Interact with Postgres


To read from postgres, additional dependencies are needed:

$  pip install connectorx>=0.2.0a3
import polars as pl

conn = "postgresql://username:password@server:port/database"
query = "SELECT * FROM foo"

pl.read_sql(query, conn)


To write to postgres, additional dependencies are needed:

$ pip install psycopg2-binary

For writing to a postgres database with psycopg2, we utilize execute_batch. This will limit round trips needed to the server.

We first make sure that all our dtypes are in a format that psycopg2 recognizes, and then we use DataFrame.rows to easily transform the columnar data to rows that the database driver can work with.

from psycopg2 import sql
import psycopg2.extras
import polars as pl

# let's assume we have a DataFrame with some floats, integers, strings, and date64 columns.
df = pl.read_parquet("somefile.parquet")

# first me convert polars date64 representation to python datetime objects 
for col in df:
    # only for date64
    if col.dtype == pl.Date64:
        df = df.with_column(col.dt.to_python_datetime())

# create sql identifiers for the column names
# we do this to safely insert this into a sql query
columns = sql.SQL(",").join(sql.Identifier(name) for name in df.columns)

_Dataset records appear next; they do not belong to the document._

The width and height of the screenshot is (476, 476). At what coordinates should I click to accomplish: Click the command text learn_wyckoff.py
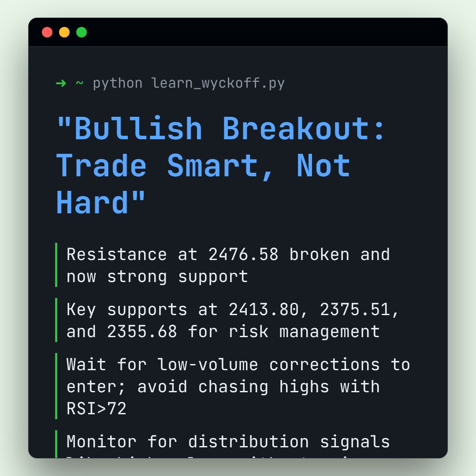[218, 83]
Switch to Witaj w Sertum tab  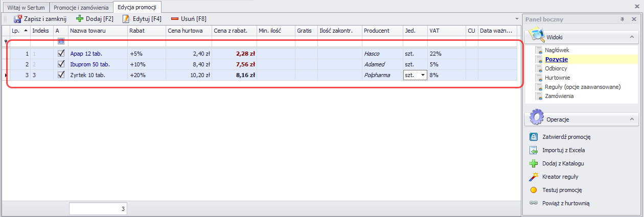click(26, 8)
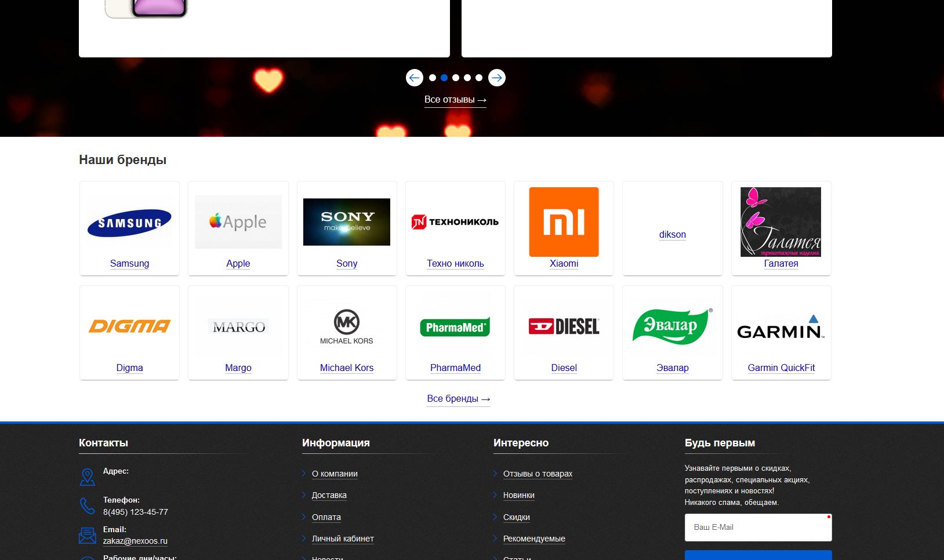
Task: Select the first carousel pagination dot
Action: pyautogui.click(x=433, y=78)
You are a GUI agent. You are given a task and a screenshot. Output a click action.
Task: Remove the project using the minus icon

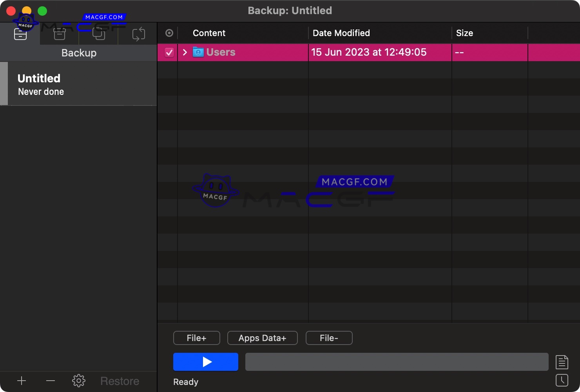[50, 381]
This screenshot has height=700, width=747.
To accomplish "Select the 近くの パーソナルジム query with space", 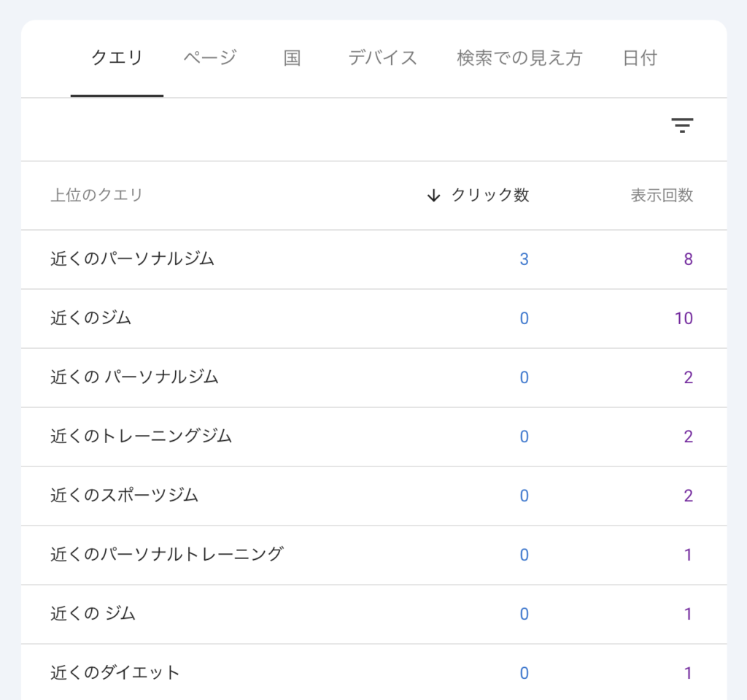I will [134, 377].
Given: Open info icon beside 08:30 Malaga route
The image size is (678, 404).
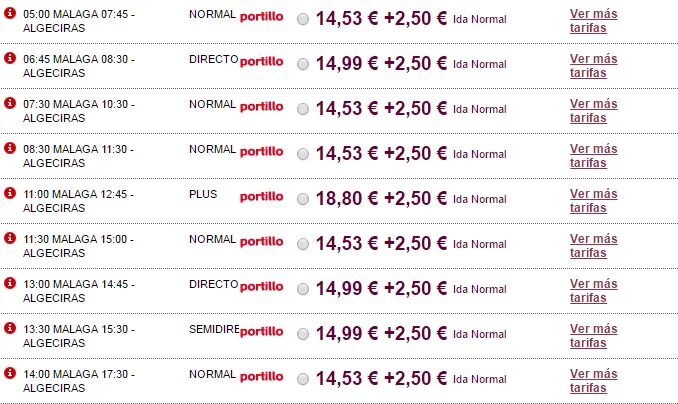Looking at the screenshot, I should (x=10, y=148).
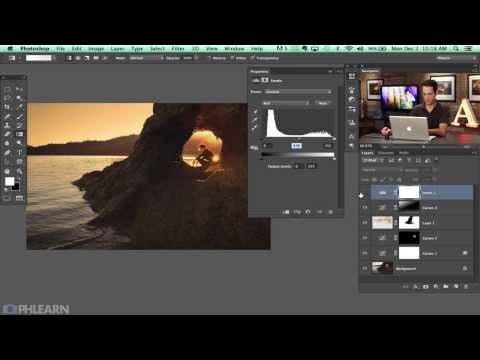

# create placeholders for the values. These will be filled later
values = sql.SQL(",").join([sql.Placeholder() for _ in df.columns])

table_id = "mytable"

# prepare the insert query
insert_stmt = sql.SQL("INSERT INTO {} ({}) VALUES({});").format(
    sql.Identifier(table_id), columns, values

# make a connection
conn = psycopg2.connect()
cur = conn.cursor()

# do the insert
psycopg2.extras.execute_batch(cur, insert_stmt, df.rows())